Hoping that RBG is feeling very tired right now, wants to spend more time with grandkids
This is how we win.
When we get the SC on a win, as we did in HELLER and MACDONALD then the SC will take the case.
If we get there on a loss then the SC denies cert for some reason.
This gives me hope that the same 5 who gave us the wins there (with Gorsuch replacing Scalia) will do the same thing here and confirm that "to bear" means to carry outside the home.
If we can get that then I think the 2A will actually be saveable.
of course that means that DC has to appeal the decision.
Well we finally and irrevocably have a circuit split on our hands here. That's the good news.
DC does not have to appeal unfortunately. If they don't the only way left to get this kind of case the US Supreme Court is to get an action going in Massachusetts because that's the only state left where they have this kind of screwed up gun laws still on the books called and it's also in the first circuit which is not yet ruled on this mess.
Does Alan Gura or anybody else reasonable have a case going against discretionary CCW in Massachusetts?
It's possible the DC will appeal it because they might be assuming at the fact that this kind of case was shot down when they came up from the second third fourth and ninth circuits that this is a signal the US Supreme Court doesn't want to support a right to carry. Or read that as they see Kennedy as weak on the issue.
I do no thing this constitutes the type of appellate split that makes a cert necessary or likely.
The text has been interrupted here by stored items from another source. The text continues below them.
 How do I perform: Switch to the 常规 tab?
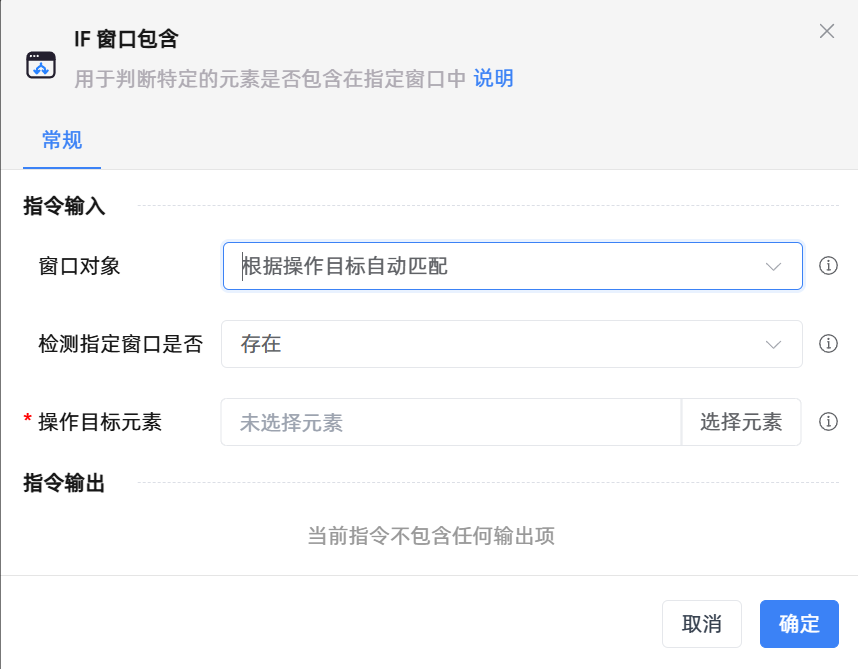(62, 140)
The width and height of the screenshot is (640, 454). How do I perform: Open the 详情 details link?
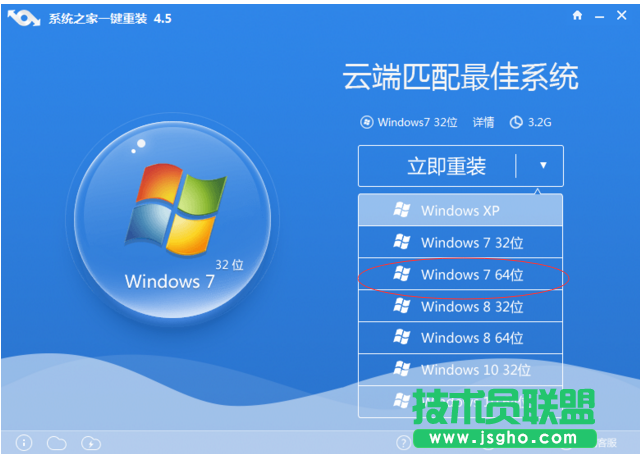point(483,122)
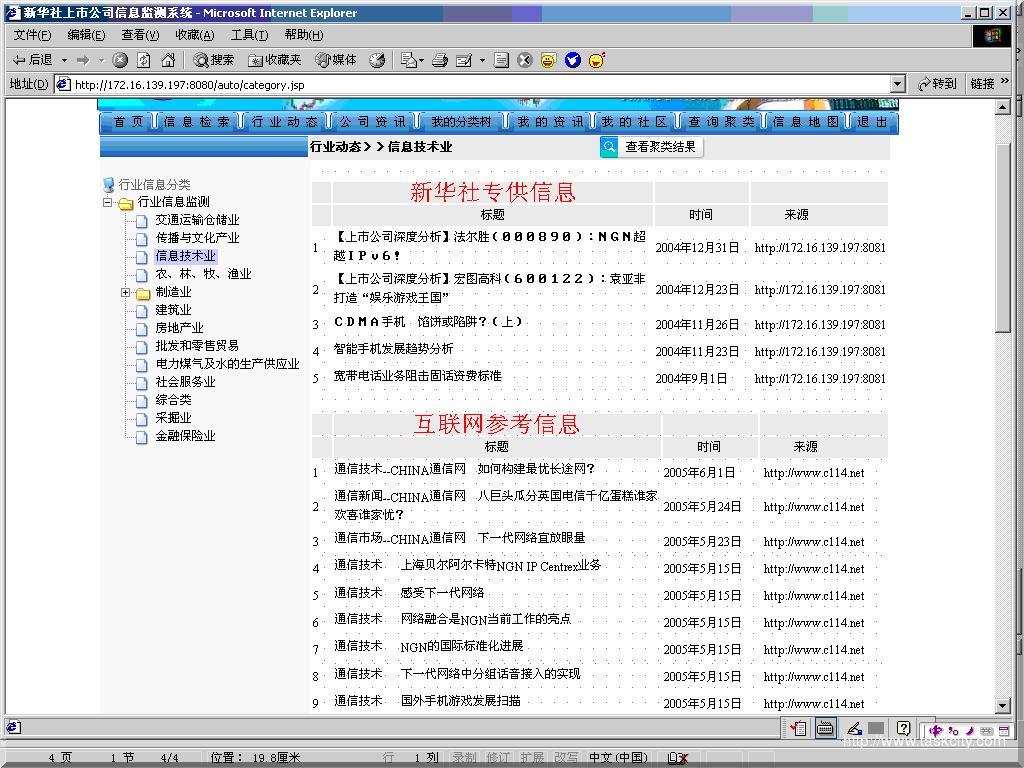Open the 收藏夹 favorites toolbar button

pos(274,60)
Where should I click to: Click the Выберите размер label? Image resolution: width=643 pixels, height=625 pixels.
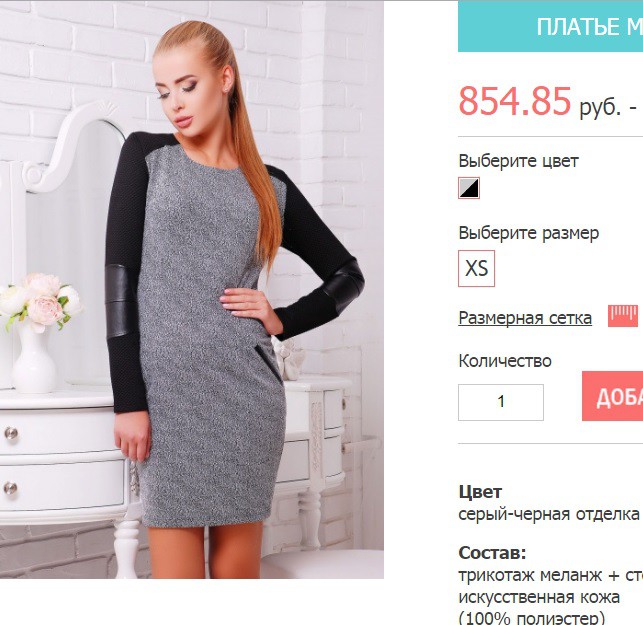click(529, 233)
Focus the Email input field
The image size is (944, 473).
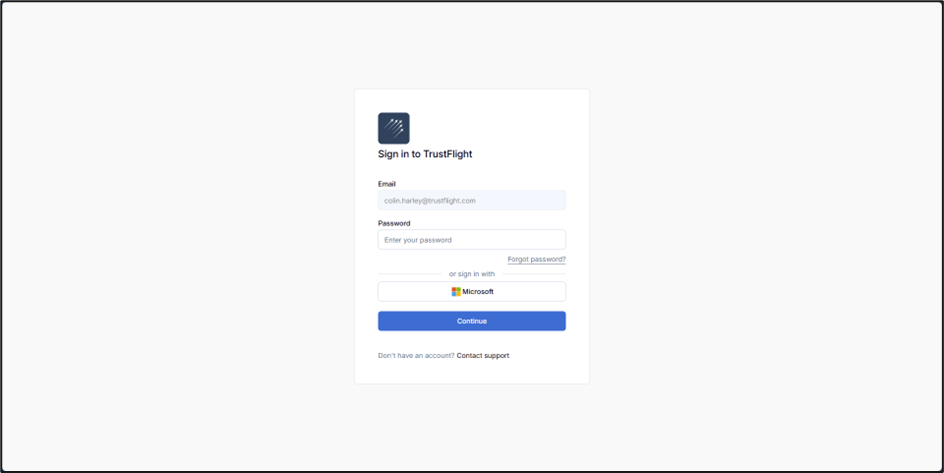coord(472,200)

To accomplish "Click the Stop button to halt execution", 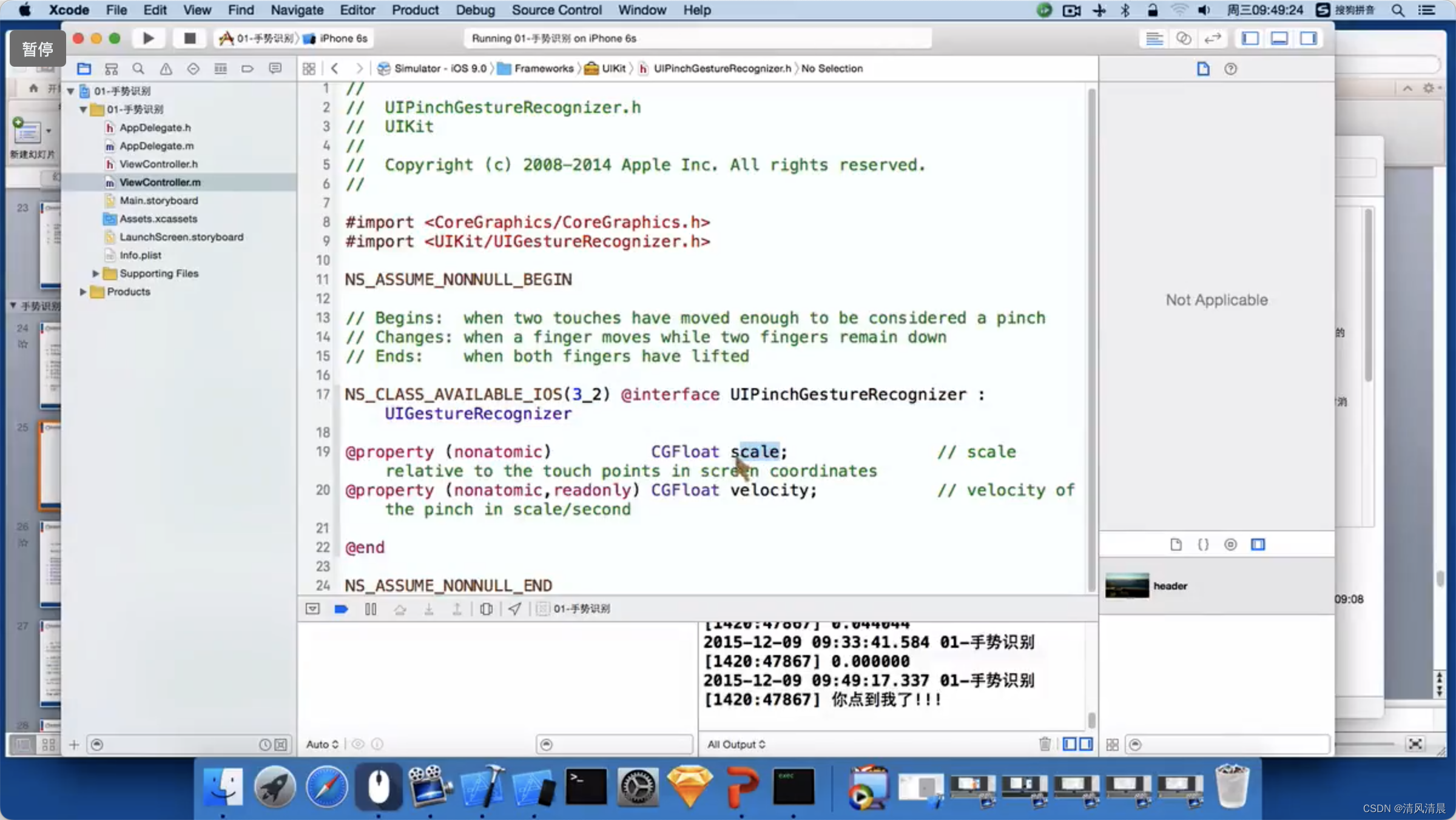I will pos(188,38).
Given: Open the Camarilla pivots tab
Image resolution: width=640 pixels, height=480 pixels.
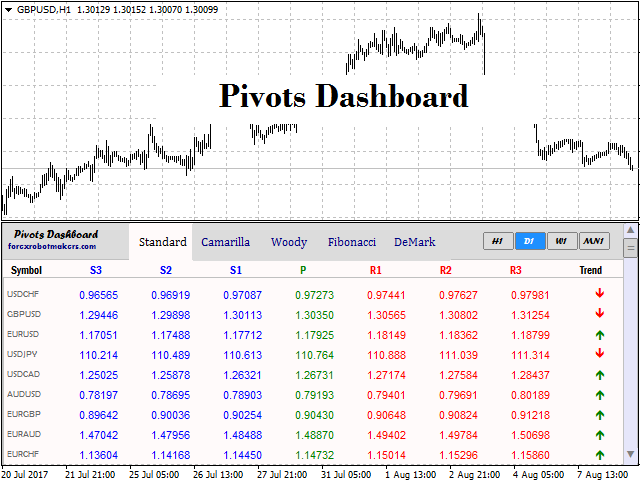Looking at the screenshot, I should pos(225,242).
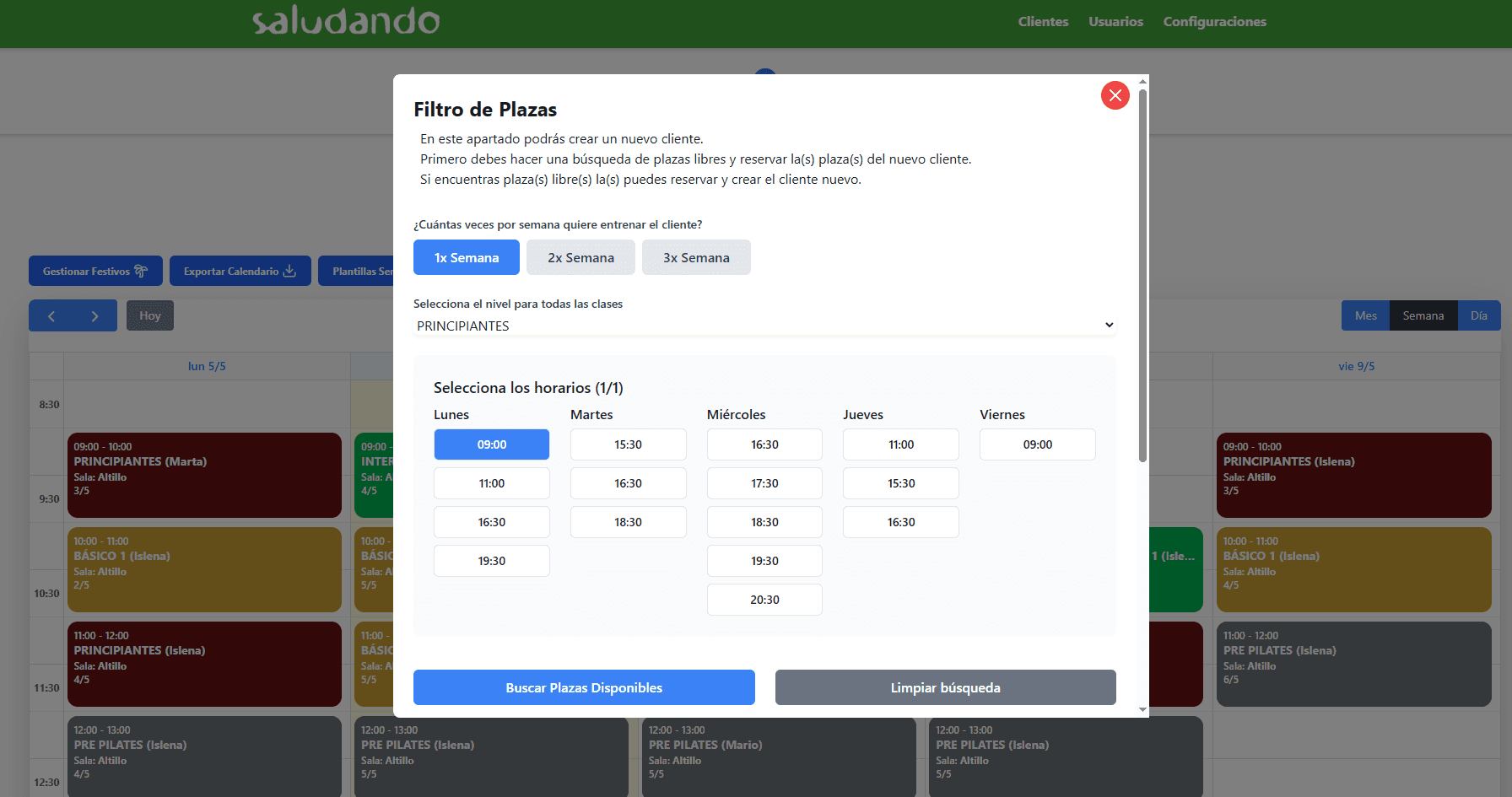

The classic split mandate for cert is a split that caused the problem of "venue shopping" and unpredictability for interstate issues, neither of which is present.
DC's case is different and may not be a precedent even if it goes to SCOTUS and Wrenn and Gura win. DC has uniquely set it self up as at much more risk than Peruta and other cases.Essentially DC has argued it can ration a right, with regulations intentionally set up to reduce access to the right to the smallest group of people possible as a public good and purpose of the law.
NJ, Cali, NY, Maryland have not taken that stance, and DC is uniquely exposed by having had its laws and the court material in defense of them ghost written by the gun control lobby. Can you imagine a law with preemptive limits on assembly, not targeting an individual who has presented a known risk, but the population as a whole, backed by the explicit contention of legislators that the purpose of the law is to limit assembly in general as a public ill?
Good. How will this affect the situation in California?